Pastors

The Sanctified Brain

Growing in Christ … above the neck.

As a pastor I have often urged people to "get closer to Christ," but I'm not so sure I've helped them know when they have. How can we help people know when they've gotten closer to Christ? Do external changes confirm that growth? What internal ones occur, and how can we recognize them?

To ask the question in theological terms: If glorification is the goal of God's work in our lives (Rom. 8:30) and grace is the means (Eph. 2:8) and sanctification is the process (1 Thess. 4:3) then what results are observable? How does intimacy with Christ change us? What impact does conformity to Christ have on our behavior and … our brains?

I've had long conversations with other pastors and leaders over the years about spiritual transformation. Who else would you talk with about such a subject?

Well, how about a couple of neuroscientists?

That's exactly what I did. The results were surprising and enlightening.

The brain guys

Dr. Andrew Newberg of Thomas Jefferson University is considered the world's foremost authority on the science of spirituality and the brain. He's researched it for some twenty years. Although our discussion dealt with a bit of science and empirical research, it tapped a deep sense of wonder in me over just how limited my view of spiritual growth and sanctification may have been. (The interview "Faith and the Brain" is in this issue.)

If you contemplate something as complex and mysterious as God, you're going to have incredible bursts of neural activity.

Later I spoke with another "brain guy," Dr. Daniel Amen, coauthor with Rick Warren of The Daniel Plan, the bestselling book on faith-based healthy living. Amen is perhaps best-known as a favorite TED talk presenter on the subject of brain functioning. His clinic in California has carried out some 90,000 brain scans, including some on his own children, and he has discovered much on brain function and human behavior.

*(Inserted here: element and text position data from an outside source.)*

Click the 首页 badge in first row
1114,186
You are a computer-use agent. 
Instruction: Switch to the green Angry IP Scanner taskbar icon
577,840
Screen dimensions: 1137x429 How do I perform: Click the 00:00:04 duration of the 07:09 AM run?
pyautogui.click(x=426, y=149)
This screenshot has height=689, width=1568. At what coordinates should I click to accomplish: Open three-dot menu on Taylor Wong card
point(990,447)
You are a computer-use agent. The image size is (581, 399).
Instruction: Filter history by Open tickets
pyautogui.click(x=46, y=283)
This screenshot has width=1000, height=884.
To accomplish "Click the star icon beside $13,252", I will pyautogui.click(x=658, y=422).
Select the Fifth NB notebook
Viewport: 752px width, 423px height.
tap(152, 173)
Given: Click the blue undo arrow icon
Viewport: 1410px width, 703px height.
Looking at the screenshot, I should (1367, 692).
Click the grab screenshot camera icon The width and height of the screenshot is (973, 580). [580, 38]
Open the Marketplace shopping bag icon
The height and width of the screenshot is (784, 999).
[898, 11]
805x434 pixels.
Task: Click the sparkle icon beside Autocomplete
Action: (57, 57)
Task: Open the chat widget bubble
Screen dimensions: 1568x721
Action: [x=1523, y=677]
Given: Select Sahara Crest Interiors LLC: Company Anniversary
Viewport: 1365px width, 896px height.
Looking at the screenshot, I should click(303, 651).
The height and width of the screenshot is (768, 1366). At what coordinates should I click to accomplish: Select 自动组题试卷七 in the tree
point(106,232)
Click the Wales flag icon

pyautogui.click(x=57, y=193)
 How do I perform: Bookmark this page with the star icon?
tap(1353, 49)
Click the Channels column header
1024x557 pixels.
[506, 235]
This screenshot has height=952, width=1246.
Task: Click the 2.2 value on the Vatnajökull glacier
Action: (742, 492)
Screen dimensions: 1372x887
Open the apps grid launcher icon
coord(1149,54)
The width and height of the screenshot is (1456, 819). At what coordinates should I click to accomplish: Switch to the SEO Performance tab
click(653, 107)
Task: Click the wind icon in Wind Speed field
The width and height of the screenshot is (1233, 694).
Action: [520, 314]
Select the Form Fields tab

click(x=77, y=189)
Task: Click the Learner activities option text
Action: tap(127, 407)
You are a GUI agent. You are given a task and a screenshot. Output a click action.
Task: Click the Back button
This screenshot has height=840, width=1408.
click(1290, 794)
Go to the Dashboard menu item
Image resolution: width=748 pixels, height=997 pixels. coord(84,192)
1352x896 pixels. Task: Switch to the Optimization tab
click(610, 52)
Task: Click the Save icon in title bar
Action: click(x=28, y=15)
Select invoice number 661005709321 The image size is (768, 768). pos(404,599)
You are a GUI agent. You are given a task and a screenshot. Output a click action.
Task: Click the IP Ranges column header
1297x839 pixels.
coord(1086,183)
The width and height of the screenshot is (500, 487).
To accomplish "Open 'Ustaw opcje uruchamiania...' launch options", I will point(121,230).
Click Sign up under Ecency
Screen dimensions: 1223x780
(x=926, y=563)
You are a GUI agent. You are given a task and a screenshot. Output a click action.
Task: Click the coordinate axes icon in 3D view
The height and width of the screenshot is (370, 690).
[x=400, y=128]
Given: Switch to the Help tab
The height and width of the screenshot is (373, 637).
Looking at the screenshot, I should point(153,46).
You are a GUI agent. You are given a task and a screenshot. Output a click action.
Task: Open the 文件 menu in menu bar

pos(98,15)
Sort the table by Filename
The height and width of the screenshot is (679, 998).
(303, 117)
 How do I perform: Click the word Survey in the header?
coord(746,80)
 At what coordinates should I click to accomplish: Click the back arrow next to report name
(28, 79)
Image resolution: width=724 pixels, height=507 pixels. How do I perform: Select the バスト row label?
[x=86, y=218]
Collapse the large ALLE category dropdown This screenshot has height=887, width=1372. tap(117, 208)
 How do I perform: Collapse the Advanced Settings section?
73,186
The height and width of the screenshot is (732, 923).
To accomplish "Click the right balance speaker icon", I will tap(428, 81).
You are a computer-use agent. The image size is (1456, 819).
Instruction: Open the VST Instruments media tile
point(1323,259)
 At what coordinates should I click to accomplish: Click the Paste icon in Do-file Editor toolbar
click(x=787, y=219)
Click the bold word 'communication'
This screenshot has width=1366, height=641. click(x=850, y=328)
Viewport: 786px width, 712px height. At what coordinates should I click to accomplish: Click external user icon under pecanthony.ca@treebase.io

His team also did the much-reported and discussed research not long ago on the National Football League and brain damage issues with its players.

Most of what I've learned (and included in this article) comes from these two researchers.

Loving God with your brain

The brain is involved in the pursuit of God. Newberg says, "Whatever happens to you as a person spiritually or soulfully still ultimately has to be comprehended emotionally and understood by your brain. If your soul has changed, it has to percolate up into your brain."

If sanctification is not an event but rather a journey, then one aspect of that journey is certainly the development of spiritual intimacy, of coming closer to Jesus. While that increasing "closeness" may be practiced in our spiritual disciplines, it is, of course, also perceived in our brain. "Come near to God, and he will come near to you" (James 4:8).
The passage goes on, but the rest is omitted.